━━━ Input material
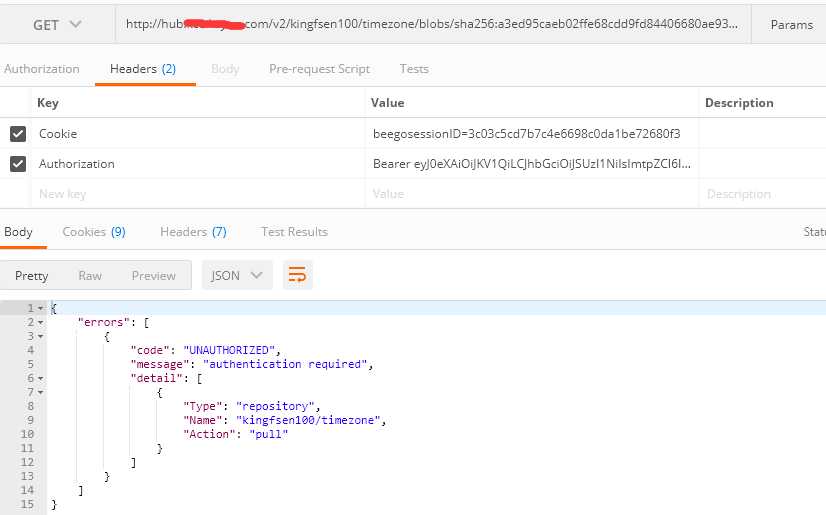826x515 pixels.
Task: Switch to the Authorization tab
Action: point(41,69)
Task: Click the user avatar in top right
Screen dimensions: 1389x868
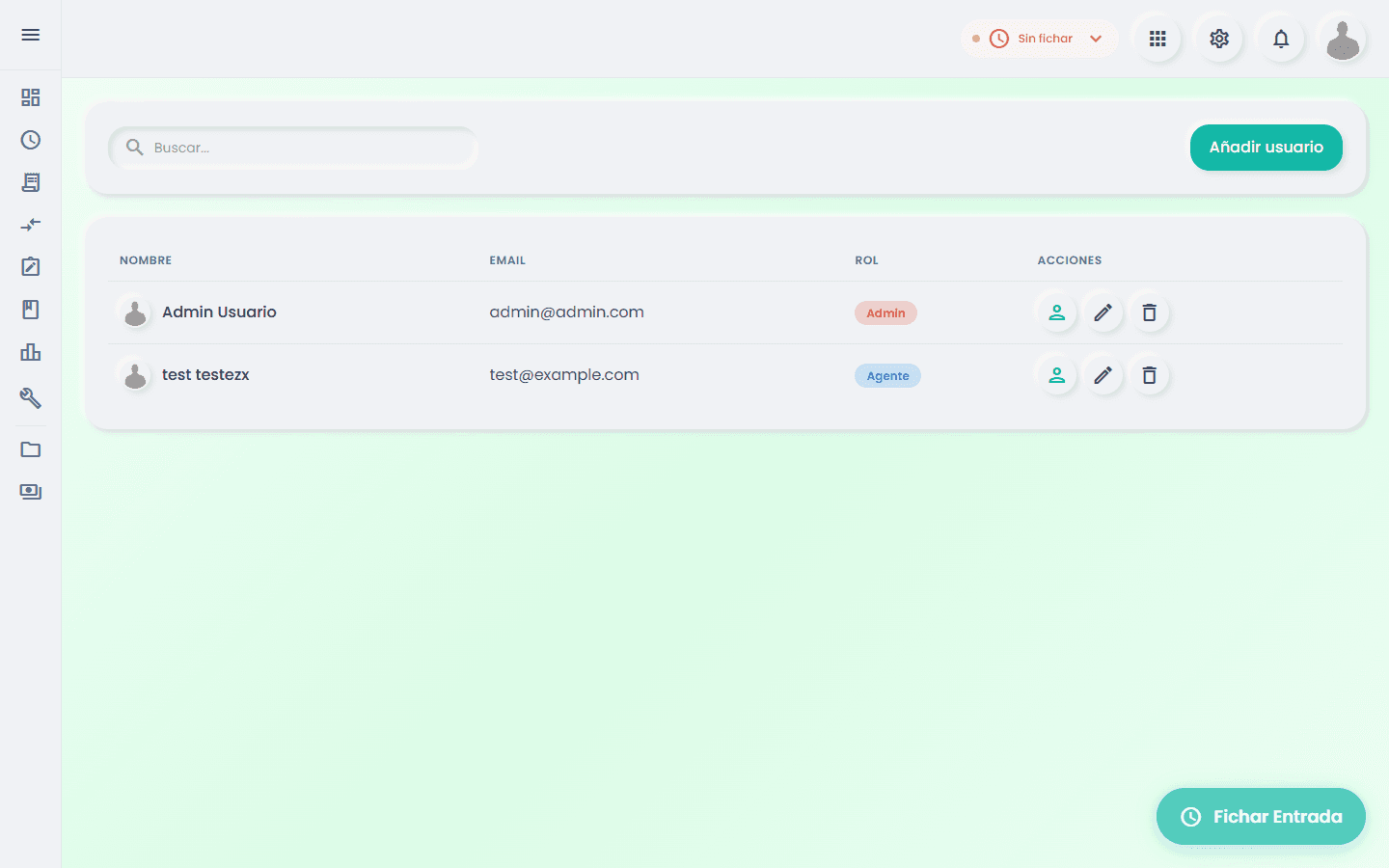Action: point(1343,41)
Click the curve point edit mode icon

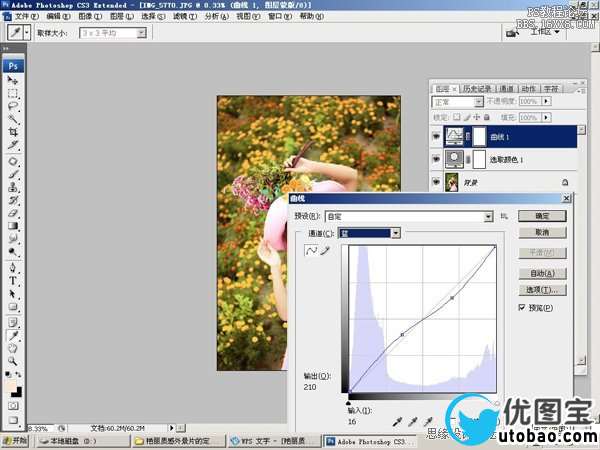click(x=310, y=250)
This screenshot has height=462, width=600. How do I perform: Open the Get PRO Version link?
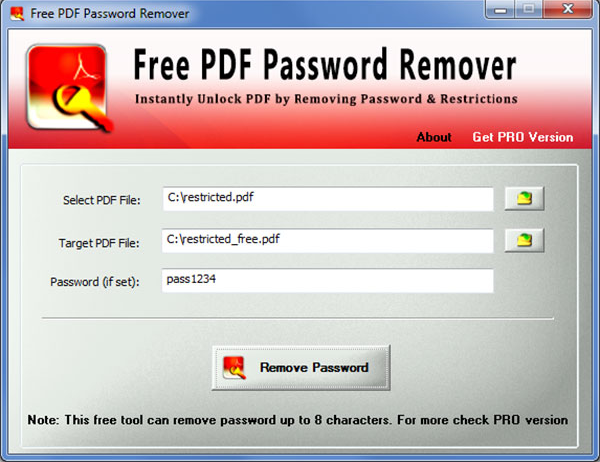523,137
━━━━━━
### Work instruction
For this task, give again exactly the lines from the line with "Task: Click the user avatar in top right" through the end of the entries, including both ends, and omit the pictures.

### Solution to the exercise
Task: Click the user avatar in top right
Screen dimensions: 1389x868
Action: point(1343,41)
Click the curve point edit mode icon

click(x=310, y=250)
This screenshot has height=462, width=600. How do I perform: Open the Get PRO Version link?
523,137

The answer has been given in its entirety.